Friday 5 March 2021

Returning Briefly.

The complete absence of blog posts for what seems like a very long time has been consequent upon three factors:

1. The development of a persistent state of chronic depression resulting in a lack of any desire to communicate.

2. A regular succession of anxiety-inducing circumstances.

3. The concomitant conviction that nothing I have to say is worth saying.

These might not be the only factors, however. All my life I’ve had a tendency to indulge a mild form of monomania with regard to my favourite activities until I felt that I’d milked them dry and there was nothing more to be done. At that point I’ve dropped them and walked away, never to return. Each of them usually lasted for about ten or eleven years. Whether that will prove to be the case with the blog is still unknown.

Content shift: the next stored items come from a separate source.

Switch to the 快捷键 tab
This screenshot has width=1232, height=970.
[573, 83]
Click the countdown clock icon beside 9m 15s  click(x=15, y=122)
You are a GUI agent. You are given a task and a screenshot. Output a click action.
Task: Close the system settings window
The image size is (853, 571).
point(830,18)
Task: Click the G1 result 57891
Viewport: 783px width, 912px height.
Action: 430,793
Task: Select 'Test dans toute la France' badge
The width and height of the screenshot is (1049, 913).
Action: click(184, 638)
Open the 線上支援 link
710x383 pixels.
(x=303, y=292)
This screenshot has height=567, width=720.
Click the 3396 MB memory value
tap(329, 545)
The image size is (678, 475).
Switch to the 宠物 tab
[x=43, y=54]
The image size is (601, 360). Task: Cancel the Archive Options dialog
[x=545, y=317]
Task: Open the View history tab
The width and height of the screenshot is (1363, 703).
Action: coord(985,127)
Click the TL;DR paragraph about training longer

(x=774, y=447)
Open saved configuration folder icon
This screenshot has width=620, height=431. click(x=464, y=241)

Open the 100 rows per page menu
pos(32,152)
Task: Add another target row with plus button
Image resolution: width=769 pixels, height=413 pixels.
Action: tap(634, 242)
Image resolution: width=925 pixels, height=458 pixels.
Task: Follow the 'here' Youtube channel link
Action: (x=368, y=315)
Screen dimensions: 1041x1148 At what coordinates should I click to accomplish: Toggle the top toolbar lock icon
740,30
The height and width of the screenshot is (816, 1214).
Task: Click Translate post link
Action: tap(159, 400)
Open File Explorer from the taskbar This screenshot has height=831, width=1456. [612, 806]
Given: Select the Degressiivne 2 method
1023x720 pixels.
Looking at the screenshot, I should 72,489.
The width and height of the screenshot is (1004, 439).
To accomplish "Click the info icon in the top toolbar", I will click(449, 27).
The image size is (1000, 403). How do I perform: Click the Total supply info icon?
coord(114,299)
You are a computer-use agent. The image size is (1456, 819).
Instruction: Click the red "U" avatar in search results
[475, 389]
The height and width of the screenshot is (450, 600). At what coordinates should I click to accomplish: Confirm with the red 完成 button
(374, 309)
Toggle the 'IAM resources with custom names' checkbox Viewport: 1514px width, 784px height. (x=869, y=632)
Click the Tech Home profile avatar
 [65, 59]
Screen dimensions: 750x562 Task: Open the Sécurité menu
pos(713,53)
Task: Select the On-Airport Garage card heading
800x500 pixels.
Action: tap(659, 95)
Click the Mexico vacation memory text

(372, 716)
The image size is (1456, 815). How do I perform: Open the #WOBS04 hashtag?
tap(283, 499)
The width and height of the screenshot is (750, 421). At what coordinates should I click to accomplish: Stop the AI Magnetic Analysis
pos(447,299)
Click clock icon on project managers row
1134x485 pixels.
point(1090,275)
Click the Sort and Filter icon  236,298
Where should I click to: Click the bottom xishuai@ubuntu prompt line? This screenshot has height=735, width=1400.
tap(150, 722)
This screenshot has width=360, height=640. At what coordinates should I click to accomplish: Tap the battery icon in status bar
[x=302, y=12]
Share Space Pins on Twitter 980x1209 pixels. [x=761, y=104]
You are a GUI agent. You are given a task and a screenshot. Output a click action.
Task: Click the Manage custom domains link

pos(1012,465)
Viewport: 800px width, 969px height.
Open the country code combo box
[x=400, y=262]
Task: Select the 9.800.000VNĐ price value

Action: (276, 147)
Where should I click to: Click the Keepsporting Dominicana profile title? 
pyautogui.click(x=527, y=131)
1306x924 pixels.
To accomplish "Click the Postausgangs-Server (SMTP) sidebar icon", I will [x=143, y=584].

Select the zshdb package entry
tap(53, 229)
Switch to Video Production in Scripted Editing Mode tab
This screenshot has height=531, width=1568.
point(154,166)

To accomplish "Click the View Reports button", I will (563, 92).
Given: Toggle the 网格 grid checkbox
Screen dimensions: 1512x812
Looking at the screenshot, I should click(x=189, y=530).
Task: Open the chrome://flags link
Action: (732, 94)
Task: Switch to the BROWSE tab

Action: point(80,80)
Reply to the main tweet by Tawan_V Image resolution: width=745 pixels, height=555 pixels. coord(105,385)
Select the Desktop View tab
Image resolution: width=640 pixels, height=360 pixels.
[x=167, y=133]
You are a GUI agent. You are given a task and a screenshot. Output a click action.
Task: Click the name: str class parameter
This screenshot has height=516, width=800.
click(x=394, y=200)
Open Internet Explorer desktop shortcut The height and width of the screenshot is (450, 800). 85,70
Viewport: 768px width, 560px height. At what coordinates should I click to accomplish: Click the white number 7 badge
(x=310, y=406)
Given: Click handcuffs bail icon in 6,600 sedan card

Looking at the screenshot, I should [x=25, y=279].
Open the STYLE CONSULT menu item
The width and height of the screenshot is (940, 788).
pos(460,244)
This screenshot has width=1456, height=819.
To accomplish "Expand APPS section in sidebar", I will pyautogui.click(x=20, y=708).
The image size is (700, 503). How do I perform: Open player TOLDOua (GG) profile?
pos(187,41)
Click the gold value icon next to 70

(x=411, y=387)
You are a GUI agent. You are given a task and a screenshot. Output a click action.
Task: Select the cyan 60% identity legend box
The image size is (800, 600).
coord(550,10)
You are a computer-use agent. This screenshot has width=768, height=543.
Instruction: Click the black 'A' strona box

Nevertheless, the past couple of days have been eventful and I’m sufficiently convinced of their newsworthiness to warrant making the effort to report them. The easiest means of doing so would be to copy an email I sent to somebody last night when I got home. It reads:

Bit of excitement this week - emergency admission to A&E at the Royal Derby Hospital at 2.45am, courtesy of urinating neat blood in copious quantities (plus soreness, nausea, dizziness and other forms of discomfort, approximately every ten minutes.) It was both scary and messy, but I did have the presence of mind to clean the toilet bowl before the ambulance crew arrived just in case it indicated some terminal condition which would preclude my ever returning home. Didn't fancy the idea of somebody coming into the house and finding that mess. I considered it unreasonable and improper. My mother would have done the same. 

So, no sleep that night (the problem started at 11.00pm, but it took a while to get over my aversion to going to hospital.) And because of the various processes and movements between wards, I got no breakfast or lunch the following day. A nice nurse at my final resting place in the Surgical Assessment Unit got me a cheese sandwich and a cup of tea at around four o'clock. I like nurses.

Anyway, a team of urology doctors (including a rather spiffing young one called A***** P**** from Portugal who had black hair, olive skin and an athletic walk) used a combination of experience, instinct and some procedural evidence to conclude that the whole thing was consequent upon the last cystoscopy (being a UTI complicated by my blood-thinning medication which they told me to leave off until they'd sorted the problem.) The next day they told me the problem was sorted – hopefully – and I could leave once the discharge papers were completed and I’d been issued with my meds. That was at around 8pm. The NHS kindly paid for a taxi, but I gave the driver a tenner tip anyway because I felt sorry for him having to come out at night just to drive me the twenty miles home. But all day yesterday and today I've been worrying about my garden birds having no food for two days. I like birds.

In short, not much fun but hoping it's now dealt with.

That's my latest news.

(Forgot to mention: the best bit was having my cannula removed - the one they'd put in to deliver an antibiotic drip - by a Chinese nurse. I think the fates must have been feeling sorry for me by then.)

So there you have it, a rare blog post. I hope it was worth reading. Maybe I’ll be back some time. Maybe.

1 comment:

Barley bree said...

I'm very sorry to learn of your recent health struggles. It is scary when our bodies won't mind our wishes.

I wish the goddess to visit you with restful sleep and more daylight of heart.